## What to produce
What is needed is an exact copy of the records below, with the pictures left out.

Dataset entries:
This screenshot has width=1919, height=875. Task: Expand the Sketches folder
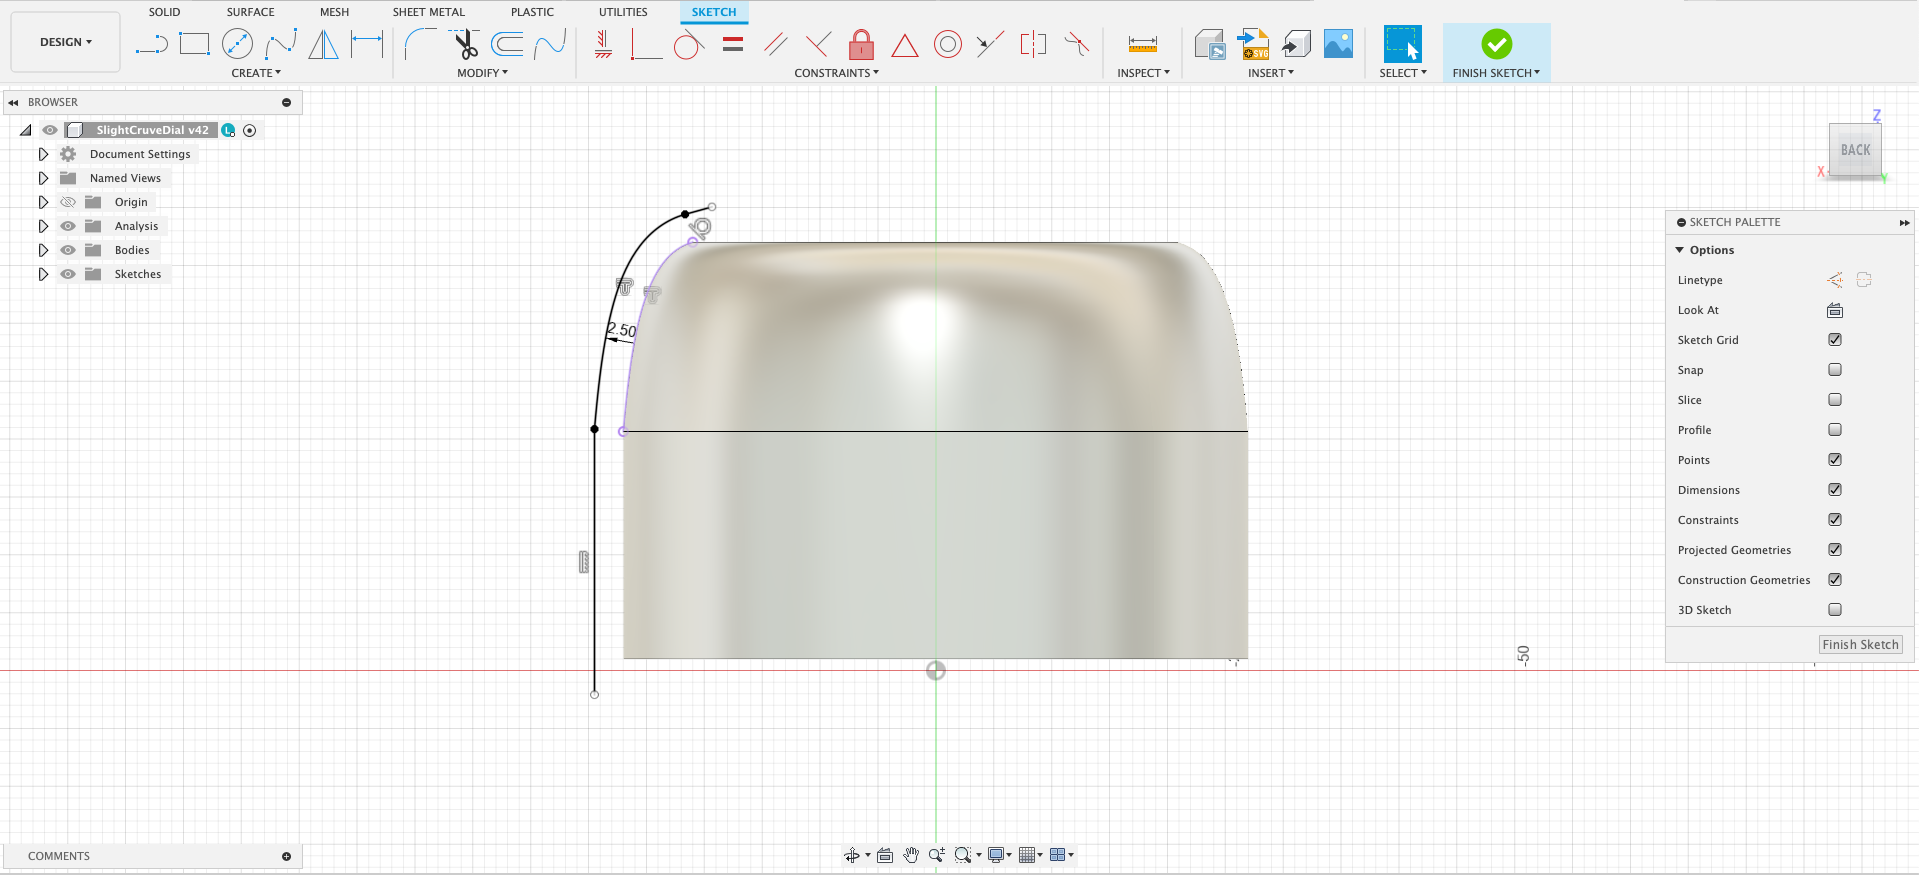[43, 274]
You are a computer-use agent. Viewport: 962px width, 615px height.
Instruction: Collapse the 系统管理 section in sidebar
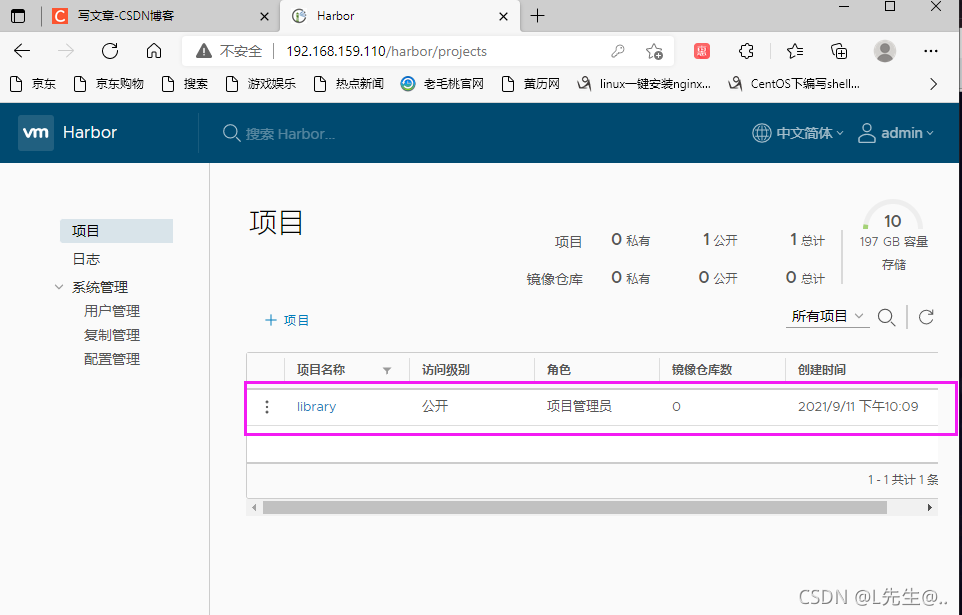coord(59,286)

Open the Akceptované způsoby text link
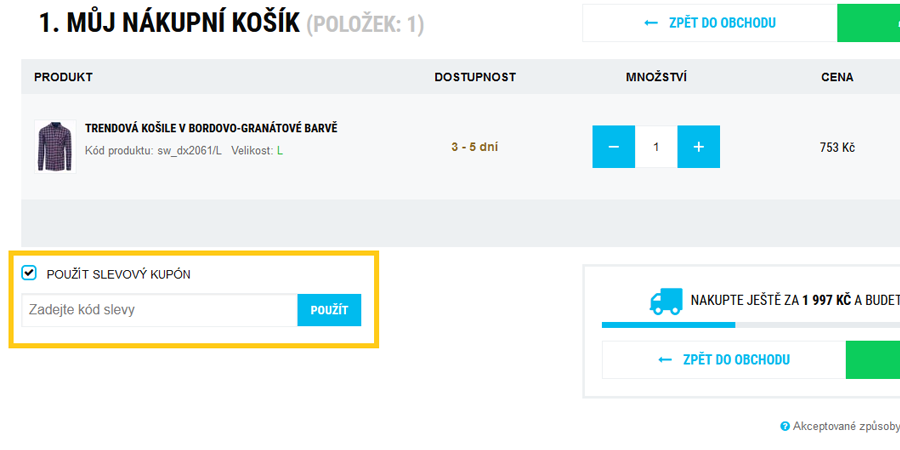tap(846, 427)
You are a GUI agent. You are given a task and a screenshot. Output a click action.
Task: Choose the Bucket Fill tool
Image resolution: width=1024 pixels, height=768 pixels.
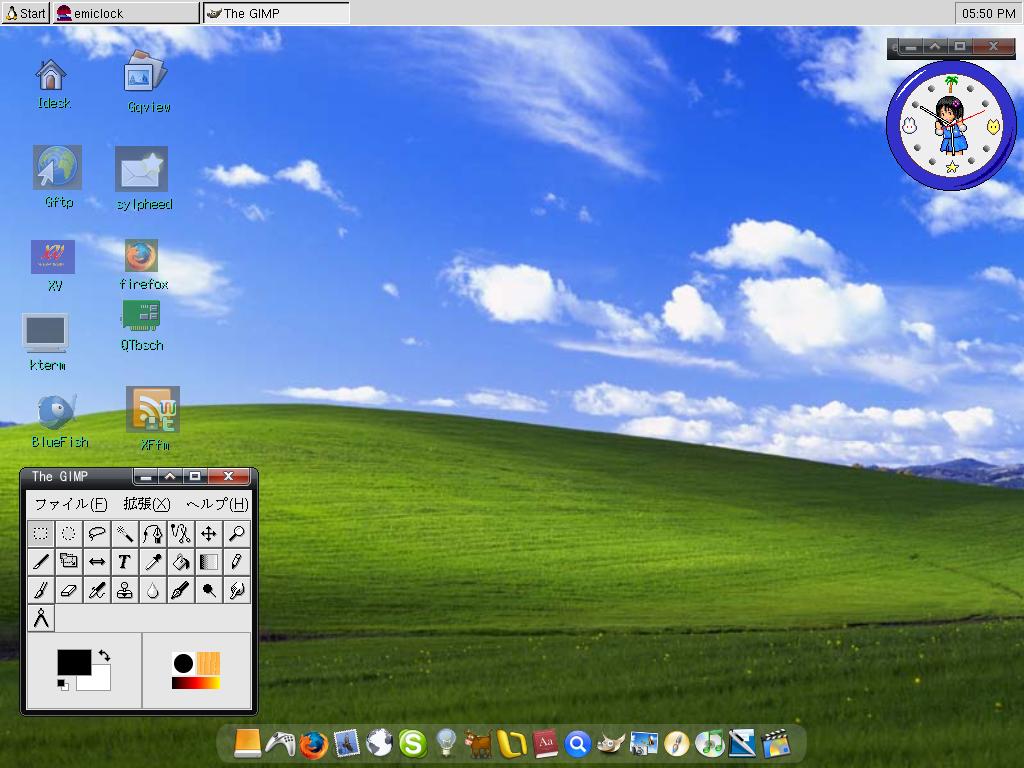181,561
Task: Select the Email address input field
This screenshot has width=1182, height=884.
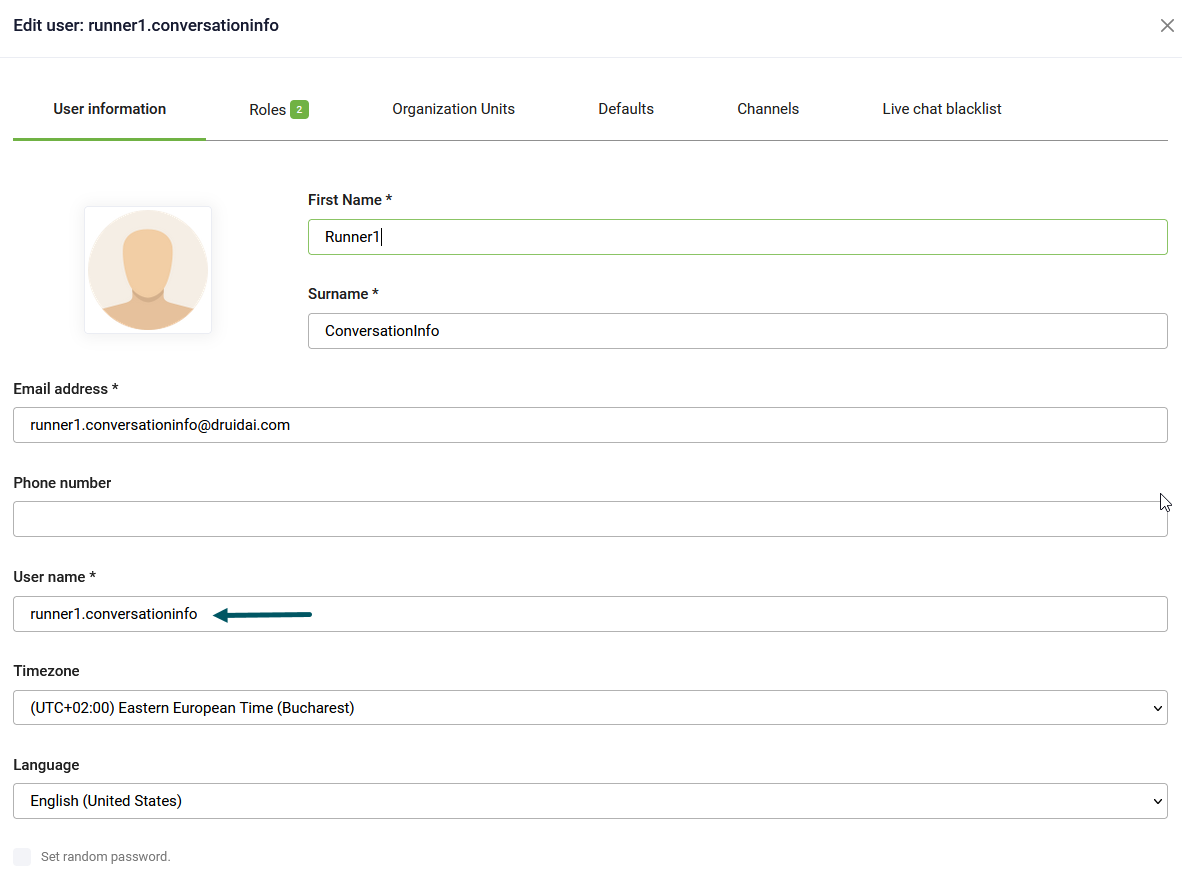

## Result
This screenshot has width=1919, height=875. Task: Expand the Sketches folder
[43, 274]
You are a computer-use agent. Viewport: 962px width, 615px height.
Instruction: Collapse the 系统管理 section in sidebar
coord(59,286)

Open the Akceptované způsoby text link
tap(846, 427)
You are a GUI agent. You are given a task and a screenshot. Output a click action.
Task: Choose the Bucket Fill tool
Image resolution: width=1024 pixels, height=768 pixels.
181,561
Task: Select the Email address input field
This screenshot has width=1182, height=884.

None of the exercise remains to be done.